During National Problem Gambling Awareness Month Addabbo showcases anti-addiction measures in his bill to legalize mobile sports betting

March is recognized as National Problem Gambling Awareness Month, and as State Senator Joseph P. Addabbo, Jr., Chair of the Senate Racing, Gaming and Wagering Committee, is working towards legalizing mobile sports betting in New York, he wants to highlight the importance of identifying and helping those who may suffer from problem gambling.

Issues with problem gambling do not just affect the individual placing the bets. It could potentially affect their financial situation, which could cause problems at home, it can affect their job status or cause them to be fired, or it can lead to higher risk of domestic violence as well as suicide.

New Yorkers are currently placing wagers on sports either in-person at upstate casinos, or illegally through their bookies, online through illegal offshore websites or taking the quick trip to New Jersey and doing it with a mobile device. These markets, especially the illegal market, have no safeguards in place to help New Yorkers, who may be suffering from problem gambling addiction.

“Problem Gambling Awareness Month serves as a reminder that gambling addiction is real and requires effective resources to educate, support and treat individuals,” Addabbo said. “As I continue to work on gaming issues for our state, I will make sure that problem-gambling programs are improved, in order to assist those who already have problem gaming issues, help identify the signs of problem gaming, and ways to prevent problem gambling from getting out of control.”

Addabbo’s bill to legalize mobile sports betting in the state (S.1183) has measures built into the language that will help identify and provide assistance for both instances of where an individual has a gambling addiction and to address pre-addiction awareness.
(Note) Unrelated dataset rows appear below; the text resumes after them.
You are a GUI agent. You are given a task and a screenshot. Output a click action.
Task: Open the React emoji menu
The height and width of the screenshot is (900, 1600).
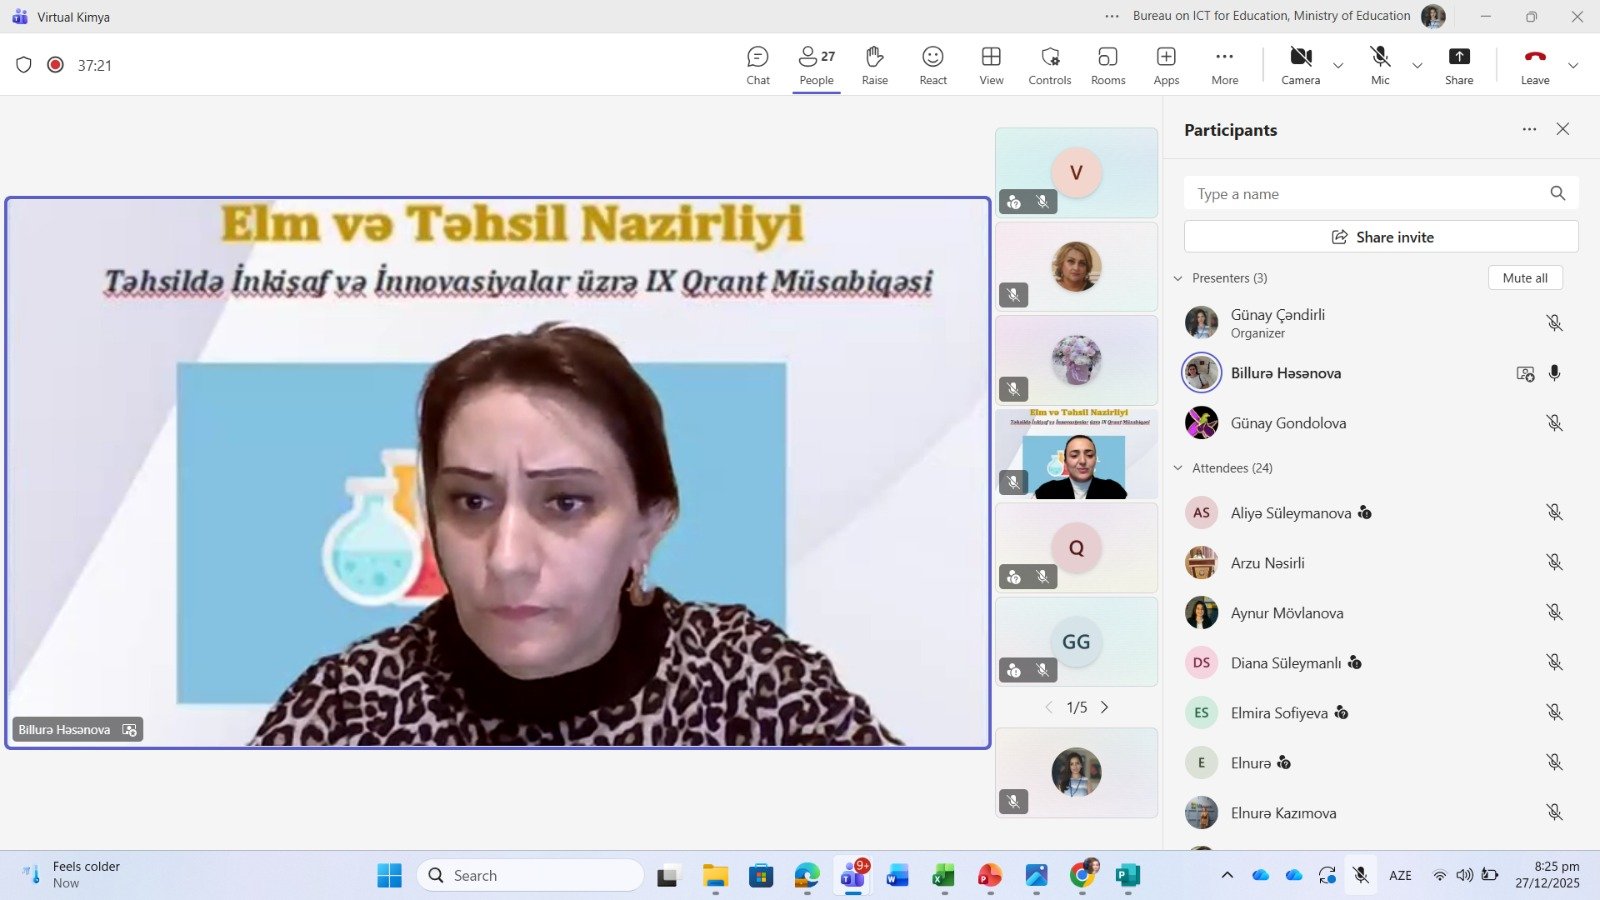click(x=933, y=66)
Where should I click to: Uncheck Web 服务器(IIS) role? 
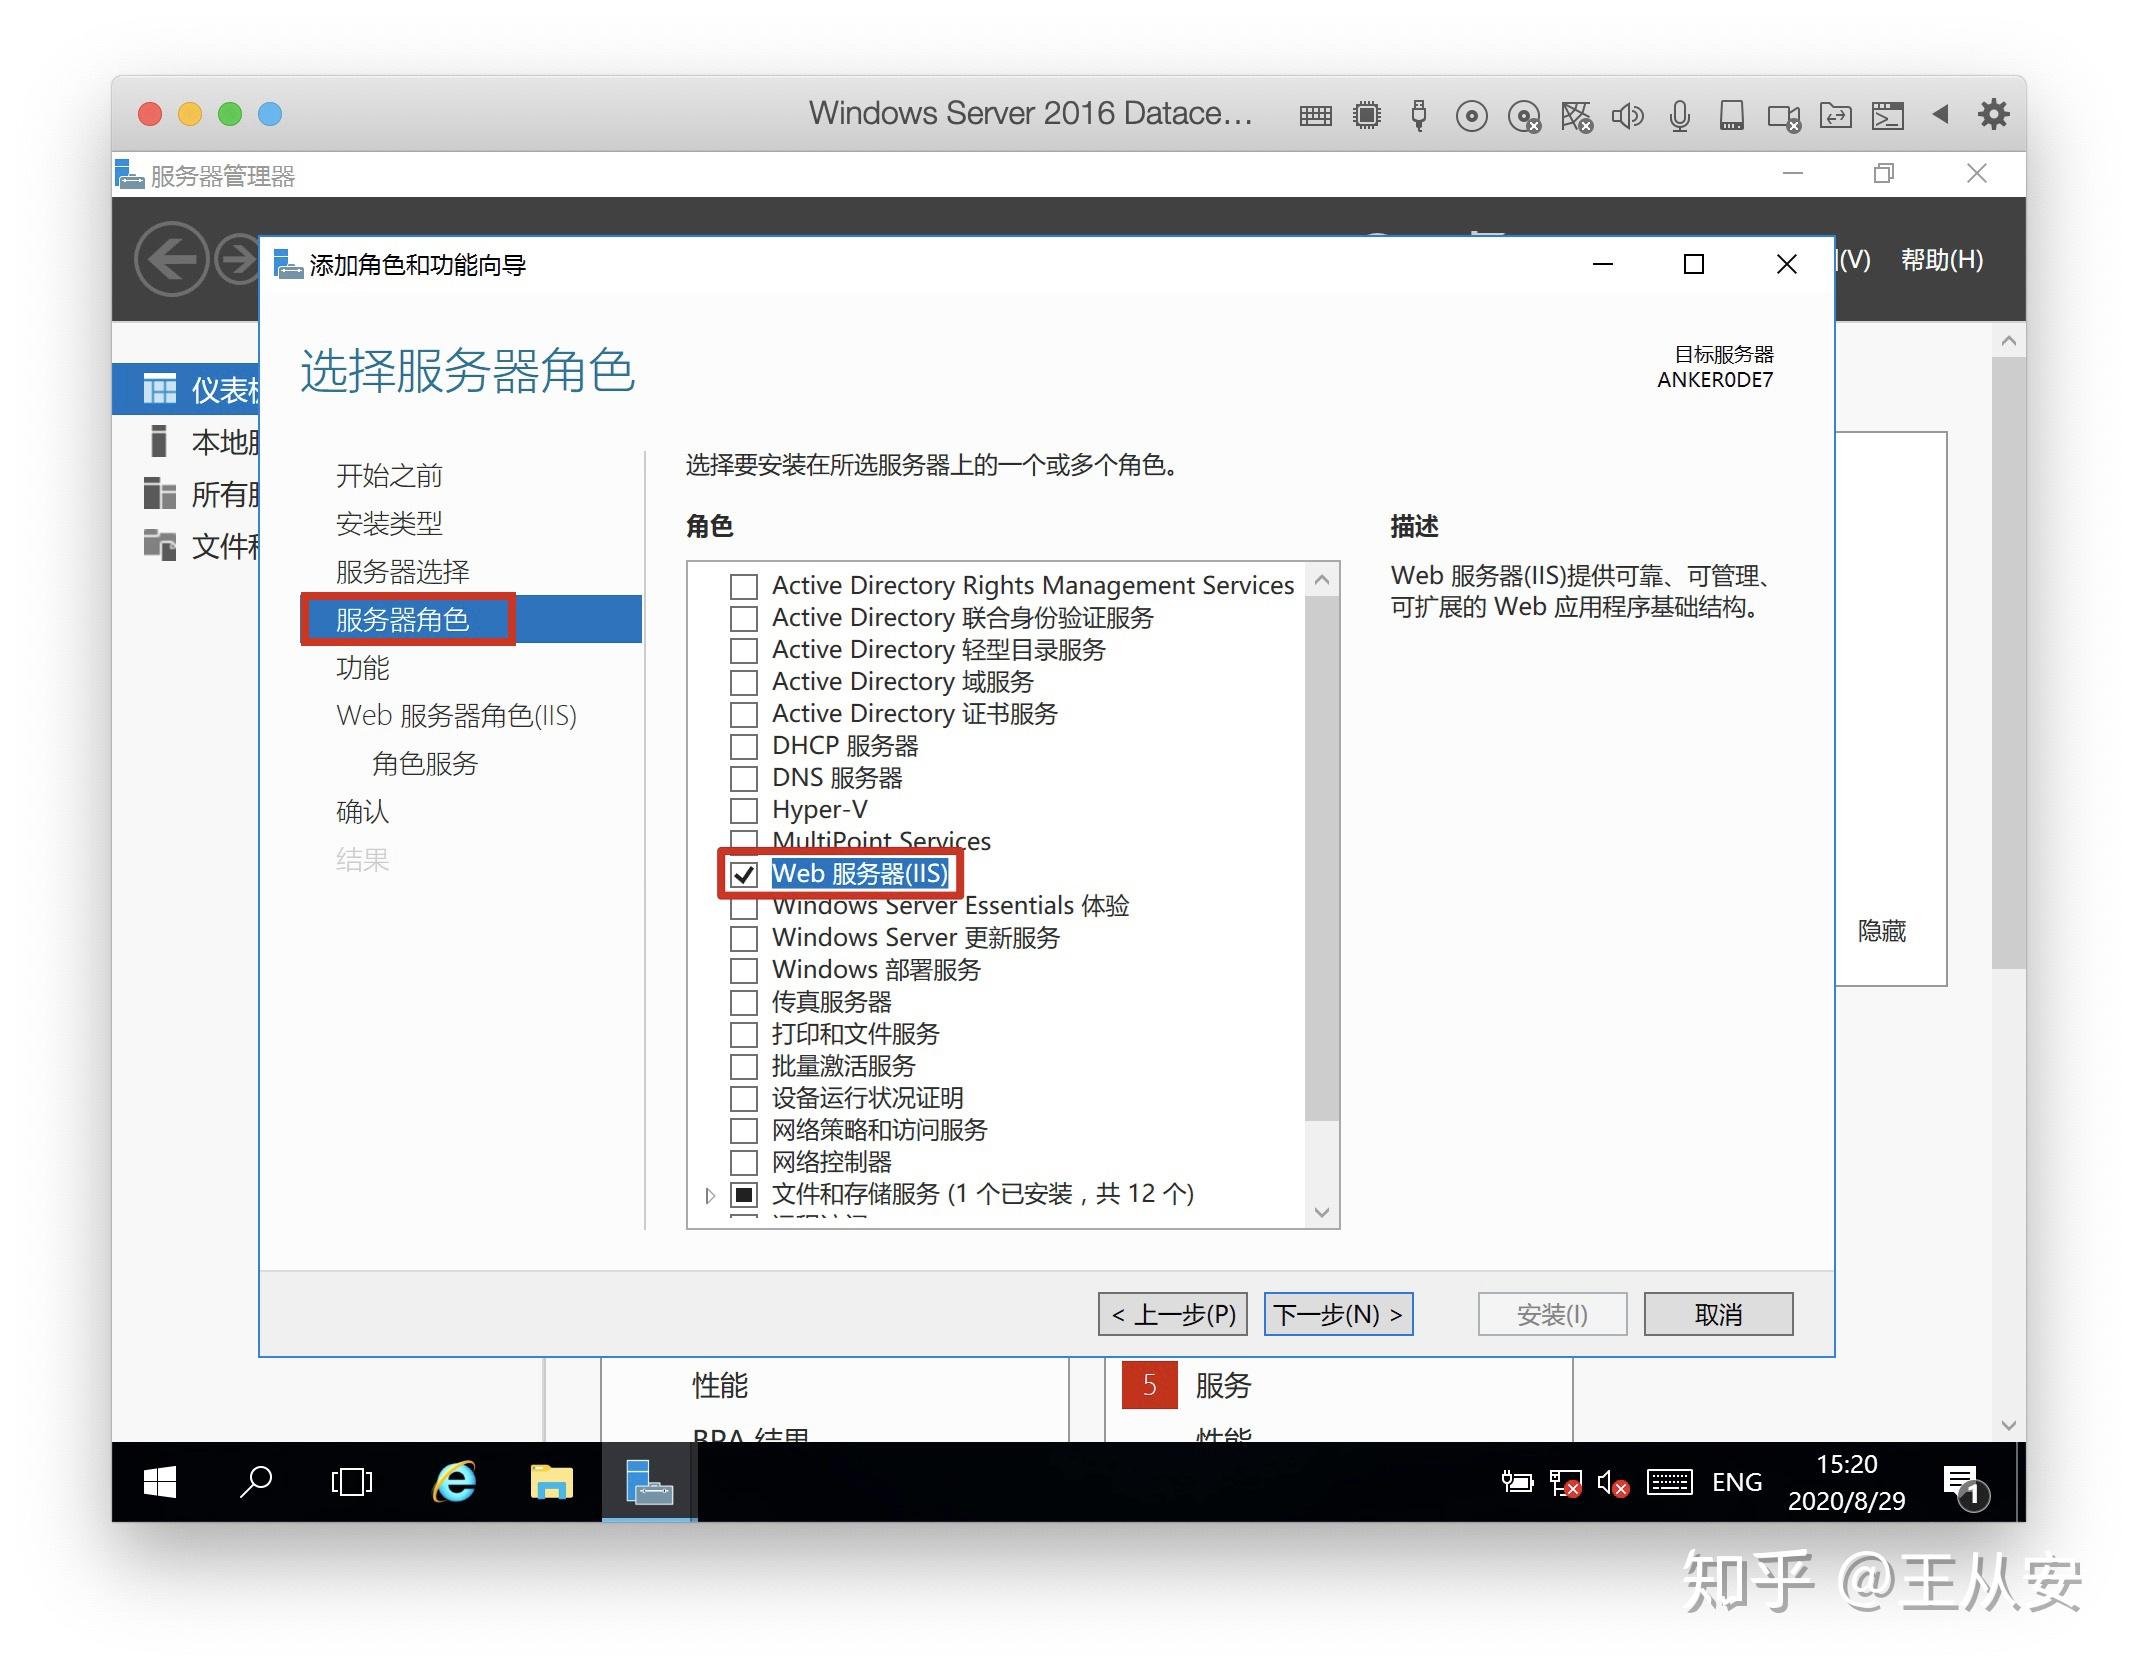(743, 874)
Included in Addabbo’s bill is:

  • New funding for problem gaming programs from 5% of sports wagering tax revenue dedicated to problem gaming education and treatment;
  • Having brick-and-mortar gaming sites train employees to spot warning signs of problem gaming and how to help patrons with symptoms of gaming addiction;
  • The creation of procedures that allow customers to exclude themselves from gaming and limit their wagers when the customer raises the flag on their own betting habits;
  • Requiring sportsbook operators freeze account and send a message to any customer when they have $2,500 in lifetime deposits, providing them with information about problem gaming resources;
  • Having every sportsbook inform customers about assistance for compulsive play, maintain easy-to-find gaming assistance resources;
  • Preventing advertisements to minors;
  • Having sportsbooks use know-your-customer technology to ensure minors do not place bets; and
  • Requiring sportsbooks to offer parental controls to prevent minors from using their platform.

“Problem Gambling Awareness Month is a time to focus on this important issue and to remember that each time we face an increase in gambling opportunities we need expanded services statewide,” said New York Council on Problem Gambling Executive Director, Jim Maney. “We cannot just focus on education but must also focus on developing policies and environmental efforts that minimize youth exposure to advertising and gambling access. We need treatment service funds adequate enough to ensure that no family who has already been financially devastated by this disorder has to pay for services.”

“Gaming and betting on sports can be a fun pastime and can even lead to some financial gains when done responsibly, but when it becomes a problem and begins to affect a bettor’s lives, it has the potential to lead to some unintended negative consequences,” said Addabbo. “I believe that New York should lead the way on sports betting and I will continue my commitment to manage gaming responsibly.”